**What you are asked to do:** From the records below, copy out each line that has the word "Expand".

**Input records:**
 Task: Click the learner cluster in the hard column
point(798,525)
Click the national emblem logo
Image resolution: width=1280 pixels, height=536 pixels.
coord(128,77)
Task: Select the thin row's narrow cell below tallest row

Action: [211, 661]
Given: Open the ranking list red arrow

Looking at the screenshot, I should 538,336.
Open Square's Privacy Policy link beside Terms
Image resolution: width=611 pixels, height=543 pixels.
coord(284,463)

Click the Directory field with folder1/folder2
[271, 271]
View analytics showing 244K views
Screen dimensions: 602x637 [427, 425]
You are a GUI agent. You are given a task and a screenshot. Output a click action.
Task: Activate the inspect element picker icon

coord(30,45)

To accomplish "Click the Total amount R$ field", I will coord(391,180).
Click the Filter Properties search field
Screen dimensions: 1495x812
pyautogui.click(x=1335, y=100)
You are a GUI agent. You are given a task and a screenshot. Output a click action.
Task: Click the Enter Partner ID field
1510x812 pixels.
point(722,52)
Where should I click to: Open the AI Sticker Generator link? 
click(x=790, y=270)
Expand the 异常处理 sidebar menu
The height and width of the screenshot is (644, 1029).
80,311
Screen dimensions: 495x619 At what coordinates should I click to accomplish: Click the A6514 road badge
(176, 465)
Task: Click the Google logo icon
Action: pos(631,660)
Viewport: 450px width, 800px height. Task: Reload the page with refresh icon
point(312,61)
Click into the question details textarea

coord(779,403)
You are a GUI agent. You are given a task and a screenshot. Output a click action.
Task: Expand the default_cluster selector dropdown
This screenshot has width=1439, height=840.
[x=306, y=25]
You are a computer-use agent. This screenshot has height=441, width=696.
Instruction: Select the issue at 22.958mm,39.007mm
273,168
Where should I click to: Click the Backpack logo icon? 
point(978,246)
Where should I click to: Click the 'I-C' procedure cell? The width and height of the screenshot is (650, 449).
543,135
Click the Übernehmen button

**Your response:**
Expand the 异常处理 sidebar menu
Task: Expand the default_cluster selector dropdown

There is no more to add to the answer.